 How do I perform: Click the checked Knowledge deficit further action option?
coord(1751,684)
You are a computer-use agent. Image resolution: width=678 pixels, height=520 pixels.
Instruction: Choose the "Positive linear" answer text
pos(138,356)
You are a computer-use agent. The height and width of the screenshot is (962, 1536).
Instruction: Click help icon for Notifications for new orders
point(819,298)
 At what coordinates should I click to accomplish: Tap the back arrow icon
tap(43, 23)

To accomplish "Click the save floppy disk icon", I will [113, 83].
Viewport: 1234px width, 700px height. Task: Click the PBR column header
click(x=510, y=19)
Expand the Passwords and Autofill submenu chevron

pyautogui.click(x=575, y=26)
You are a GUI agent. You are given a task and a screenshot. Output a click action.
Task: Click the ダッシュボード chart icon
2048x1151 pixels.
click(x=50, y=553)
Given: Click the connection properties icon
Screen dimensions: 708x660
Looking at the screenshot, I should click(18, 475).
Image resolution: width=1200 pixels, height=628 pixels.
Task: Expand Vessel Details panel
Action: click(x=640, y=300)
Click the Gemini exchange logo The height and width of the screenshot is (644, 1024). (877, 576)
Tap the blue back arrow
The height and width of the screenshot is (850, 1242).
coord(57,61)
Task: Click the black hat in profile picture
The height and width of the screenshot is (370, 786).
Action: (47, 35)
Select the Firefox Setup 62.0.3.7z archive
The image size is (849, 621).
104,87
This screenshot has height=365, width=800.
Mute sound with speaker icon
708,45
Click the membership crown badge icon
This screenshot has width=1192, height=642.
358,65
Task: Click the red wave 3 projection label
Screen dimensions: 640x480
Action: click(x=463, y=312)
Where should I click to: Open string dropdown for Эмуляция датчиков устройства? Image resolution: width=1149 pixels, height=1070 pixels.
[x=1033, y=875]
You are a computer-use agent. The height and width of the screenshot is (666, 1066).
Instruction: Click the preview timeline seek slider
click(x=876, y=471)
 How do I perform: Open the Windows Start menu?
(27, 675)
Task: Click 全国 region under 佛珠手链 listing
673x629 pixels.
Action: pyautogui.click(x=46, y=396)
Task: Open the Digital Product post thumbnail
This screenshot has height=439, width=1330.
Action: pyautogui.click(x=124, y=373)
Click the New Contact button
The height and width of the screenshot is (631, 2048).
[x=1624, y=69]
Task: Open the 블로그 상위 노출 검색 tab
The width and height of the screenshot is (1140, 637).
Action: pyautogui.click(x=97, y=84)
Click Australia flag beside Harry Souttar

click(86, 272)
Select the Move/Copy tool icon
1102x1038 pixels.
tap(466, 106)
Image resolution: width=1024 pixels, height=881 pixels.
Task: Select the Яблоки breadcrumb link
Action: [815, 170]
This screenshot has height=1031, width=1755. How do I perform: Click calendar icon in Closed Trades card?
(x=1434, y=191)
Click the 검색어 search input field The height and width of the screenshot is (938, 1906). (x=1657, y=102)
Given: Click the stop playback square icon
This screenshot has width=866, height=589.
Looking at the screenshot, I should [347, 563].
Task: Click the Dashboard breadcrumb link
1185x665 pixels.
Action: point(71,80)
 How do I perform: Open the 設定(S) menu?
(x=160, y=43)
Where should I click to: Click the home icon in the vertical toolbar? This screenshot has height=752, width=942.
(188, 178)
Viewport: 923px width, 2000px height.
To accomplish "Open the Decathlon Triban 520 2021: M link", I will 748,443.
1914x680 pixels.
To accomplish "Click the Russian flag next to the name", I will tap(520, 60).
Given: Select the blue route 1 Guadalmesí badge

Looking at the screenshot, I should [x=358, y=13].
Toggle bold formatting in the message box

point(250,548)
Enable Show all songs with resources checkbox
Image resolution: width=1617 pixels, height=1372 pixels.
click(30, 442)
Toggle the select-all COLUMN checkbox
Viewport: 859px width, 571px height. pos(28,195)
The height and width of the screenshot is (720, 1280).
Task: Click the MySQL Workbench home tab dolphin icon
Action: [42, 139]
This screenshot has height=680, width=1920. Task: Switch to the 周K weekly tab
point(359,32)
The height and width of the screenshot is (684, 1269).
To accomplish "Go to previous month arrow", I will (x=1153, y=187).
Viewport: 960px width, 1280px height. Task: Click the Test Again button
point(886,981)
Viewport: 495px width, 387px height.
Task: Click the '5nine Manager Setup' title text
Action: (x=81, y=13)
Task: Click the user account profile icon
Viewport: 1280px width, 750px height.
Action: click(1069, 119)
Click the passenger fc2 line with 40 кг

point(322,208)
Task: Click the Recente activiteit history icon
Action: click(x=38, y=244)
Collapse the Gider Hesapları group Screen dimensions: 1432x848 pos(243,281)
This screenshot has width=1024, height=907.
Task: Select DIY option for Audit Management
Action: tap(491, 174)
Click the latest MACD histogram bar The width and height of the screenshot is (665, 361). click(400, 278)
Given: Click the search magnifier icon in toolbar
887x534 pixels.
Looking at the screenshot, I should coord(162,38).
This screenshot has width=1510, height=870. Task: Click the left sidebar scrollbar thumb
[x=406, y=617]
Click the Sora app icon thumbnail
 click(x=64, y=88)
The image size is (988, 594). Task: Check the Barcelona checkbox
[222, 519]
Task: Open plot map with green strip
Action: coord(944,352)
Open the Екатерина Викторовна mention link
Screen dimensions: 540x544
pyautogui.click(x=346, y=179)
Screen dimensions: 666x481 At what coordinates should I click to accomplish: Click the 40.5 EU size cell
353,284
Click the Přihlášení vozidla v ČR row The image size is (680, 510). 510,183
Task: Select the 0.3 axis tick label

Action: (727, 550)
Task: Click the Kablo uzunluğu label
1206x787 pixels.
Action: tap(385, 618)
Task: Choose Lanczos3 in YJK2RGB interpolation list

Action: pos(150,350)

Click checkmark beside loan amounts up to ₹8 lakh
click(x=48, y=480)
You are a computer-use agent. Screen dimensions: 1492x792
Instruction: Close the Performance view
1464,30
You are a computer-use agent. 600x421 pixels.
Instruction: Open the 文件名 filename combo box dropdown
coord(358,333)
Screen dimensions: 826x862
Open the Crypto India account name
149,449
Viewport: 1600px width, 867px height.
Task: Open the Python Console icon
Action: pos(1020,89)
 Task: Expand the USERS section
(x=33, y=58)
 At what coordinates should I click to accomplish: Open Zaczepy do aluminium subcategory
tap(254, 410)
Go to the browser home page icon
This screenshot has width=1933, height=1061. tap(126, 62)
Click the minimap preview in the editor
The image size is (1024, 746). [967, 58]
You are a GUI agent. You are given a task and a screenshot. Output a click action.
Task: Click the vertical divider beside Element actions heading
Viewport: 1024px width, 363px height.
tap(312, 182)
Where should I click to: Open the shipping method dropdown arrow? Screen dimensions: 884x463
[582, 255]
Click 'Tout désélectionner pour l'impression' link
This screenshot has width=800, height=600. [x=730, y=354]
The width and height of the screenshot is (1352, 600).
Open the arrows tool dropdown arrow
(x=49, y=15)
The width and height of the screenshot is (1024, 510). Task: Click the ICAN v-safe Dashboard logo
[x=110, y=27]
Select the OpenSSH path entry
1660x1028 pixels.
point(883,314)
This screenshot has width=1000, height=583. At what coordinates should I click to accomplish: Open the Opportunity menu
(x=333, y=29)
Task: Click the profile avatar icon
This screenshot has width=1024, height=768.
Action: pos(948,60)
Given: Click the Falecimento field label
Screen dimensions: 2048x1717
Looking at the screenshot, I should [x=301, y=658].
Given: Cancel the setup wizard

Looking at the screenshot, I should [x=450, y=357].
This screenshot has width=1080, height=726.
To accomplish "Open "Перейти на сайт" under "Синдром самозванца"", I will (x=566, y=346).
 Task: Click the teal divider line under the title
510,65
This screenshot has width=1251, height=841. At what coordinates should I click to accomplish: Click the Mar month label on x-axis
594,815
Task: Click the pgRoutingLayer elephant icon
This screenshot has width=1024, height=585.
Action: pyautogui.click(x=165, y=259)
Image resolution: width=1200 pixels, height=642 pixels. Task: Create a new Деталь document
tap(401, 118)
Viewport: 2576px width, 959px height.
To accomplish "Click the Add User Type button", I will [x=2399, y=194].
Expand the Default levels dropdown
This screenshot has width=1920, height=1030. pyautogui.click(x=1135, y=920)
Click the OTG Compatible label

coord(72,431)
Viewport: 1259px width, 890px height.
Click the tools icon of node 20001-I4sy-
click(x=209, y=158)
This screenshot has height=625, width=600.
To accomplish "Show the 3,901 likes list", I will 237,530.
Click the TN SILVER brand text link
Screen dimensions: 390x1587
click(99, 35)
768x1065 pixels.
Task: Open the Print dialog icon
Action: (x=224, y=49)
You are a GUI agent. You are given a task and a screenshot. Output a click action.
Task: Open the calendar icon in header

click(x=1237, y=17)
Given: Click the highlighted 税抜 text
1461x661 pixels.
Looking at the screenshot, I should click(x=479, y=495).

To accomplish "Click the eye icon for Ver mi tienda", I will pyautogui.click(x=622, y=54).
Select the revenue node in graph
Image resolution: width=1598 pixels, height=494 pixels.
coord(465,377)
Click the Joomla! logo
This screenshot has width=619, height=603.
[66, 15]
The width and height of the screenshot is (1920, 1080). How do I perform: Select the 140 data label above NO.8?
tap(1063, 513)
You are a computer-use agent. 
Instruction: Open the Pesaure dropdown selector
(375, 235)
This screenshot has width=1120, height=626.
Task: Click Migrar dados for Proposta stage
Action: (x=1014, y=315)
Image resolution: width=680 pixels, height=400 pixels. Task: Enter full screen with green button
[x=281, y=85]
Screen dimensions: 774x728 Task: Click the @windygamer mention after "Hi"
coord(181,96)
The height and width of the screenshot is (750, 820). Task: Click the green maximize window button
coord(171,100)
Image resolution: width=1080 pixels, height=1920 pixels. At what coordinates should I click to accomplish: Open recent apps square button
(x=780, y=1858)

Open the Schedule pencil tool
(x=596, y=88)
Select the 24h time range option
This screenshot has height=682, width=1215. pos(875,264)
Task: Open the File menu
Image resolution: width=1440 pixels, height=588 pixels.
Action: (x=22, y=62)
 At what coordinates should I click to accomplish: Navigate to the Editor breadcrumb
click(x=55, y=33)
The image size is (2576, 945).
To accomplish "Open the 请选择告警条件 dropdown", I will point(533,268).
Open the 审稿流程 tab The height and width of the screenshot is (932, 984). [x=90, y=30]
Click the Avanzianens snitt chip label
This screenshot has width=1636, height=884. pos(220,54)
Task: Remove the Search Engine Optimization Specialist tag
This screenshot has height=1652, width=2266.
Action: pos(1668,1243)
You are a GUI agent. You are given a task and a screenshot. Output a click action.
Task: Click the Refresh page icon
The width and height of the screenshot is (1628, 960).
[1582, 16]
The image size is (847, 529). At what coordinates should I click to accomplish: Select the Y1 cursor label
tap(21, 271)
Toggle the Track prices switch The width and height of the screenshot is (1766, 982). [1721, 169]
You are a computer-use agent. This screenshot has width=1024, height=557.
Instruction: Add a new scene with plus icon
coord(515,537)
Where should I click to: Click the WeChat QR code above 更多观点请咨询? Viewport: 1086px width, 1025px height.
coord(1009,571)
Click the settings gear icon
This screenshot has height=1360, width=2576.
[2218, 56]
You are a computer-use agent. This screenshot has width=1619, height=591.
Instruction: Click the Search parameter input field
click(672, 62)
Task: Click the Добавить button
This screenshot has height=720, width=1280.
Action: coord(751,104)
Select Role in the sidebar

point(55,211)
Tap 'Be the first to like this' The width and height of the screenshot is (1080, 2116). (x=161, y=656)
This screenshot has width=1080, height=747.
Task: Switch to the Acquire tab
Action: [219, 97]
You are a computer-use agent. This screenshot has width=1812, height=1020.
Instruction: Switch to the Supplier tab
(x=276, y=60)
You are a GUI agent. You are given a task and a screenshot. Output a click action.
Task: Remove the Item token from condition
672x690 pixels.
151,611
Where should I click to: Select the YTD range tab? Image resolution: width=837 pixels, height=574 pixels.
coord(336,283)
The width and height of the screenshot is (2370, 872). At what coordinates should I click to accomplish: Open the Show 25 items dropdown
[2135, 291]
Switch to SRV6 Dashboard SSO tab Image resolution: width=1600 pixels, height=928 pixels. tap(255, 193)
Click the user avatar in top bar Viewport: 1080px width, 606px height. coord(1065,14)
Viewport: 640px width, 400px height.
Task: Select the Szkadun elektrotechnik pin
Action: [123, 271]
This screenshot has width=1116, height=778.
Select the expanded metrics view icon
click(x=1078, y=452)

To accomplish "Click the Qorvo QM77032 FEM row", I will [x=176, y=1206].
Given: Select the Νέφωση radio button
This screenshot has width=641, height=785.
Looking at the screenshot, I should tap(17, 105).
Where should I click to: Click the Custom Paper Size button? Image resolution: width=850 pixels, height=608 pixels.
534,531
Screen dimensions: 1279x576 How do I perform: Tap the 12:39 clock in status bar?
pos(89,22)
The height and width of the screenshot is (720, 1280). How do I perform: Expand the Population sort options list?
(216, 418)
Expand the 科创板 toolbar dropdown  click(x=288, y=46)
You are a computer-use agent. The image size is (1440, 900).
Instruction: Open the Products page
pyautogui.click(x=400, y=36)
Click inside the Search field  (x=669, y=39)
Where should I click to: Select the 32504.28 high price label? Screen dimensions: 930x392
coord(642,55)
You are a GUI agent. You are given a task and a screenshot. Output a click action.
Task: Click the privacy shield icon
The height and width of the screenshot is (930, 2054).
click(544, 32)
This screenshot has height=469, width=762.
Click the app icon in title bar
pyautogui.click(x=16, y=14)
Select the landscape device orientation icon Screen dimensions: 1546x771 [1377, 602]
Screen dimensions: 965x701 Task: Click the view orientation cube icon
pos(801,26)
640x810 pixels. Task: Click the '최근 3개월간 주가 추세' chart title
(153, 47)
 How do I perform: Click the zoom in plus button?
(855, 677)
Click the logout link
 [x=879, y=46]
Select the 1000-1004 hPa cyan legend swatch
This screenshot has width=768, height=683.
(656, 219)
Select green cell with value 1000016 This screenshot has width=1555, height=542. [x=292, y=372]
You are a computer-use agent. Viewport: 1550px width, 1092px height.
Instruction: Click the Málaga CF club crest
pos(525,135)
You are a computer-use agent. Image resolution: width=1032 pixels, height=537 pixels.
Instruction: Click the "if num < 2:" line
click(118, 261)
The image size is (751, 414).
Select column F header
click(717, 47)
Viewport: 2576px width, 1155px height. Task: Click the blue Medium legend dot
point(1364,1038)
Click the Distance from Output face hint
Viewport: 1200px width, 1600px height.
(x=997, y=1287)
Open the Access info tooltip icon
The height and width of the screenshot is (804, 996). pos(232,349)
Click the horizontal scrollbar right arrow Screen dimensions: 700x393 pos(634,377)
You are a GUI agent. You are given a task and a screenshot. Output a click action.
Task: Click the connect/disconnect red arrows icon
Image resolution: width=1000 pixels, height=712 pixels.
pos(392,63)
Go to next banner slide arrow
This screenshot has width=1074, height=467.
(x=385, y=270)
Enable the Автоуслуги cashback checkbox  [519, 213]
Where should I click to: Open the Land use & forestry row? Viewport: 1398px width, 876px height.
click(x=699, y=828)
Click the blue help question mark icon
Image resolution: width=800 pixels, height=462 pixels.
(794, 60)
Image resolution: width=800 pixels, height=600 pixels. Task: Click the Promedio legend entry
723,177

**WHAT YOU NEED TO DO**.
Reproduce every line of the listing above in which the string "Enable" appears.

**YOUR SOLUTION**.
Enable Show all songs with resources checkbox
Enable the Автоуслуги cashback checkbox  [519, 213]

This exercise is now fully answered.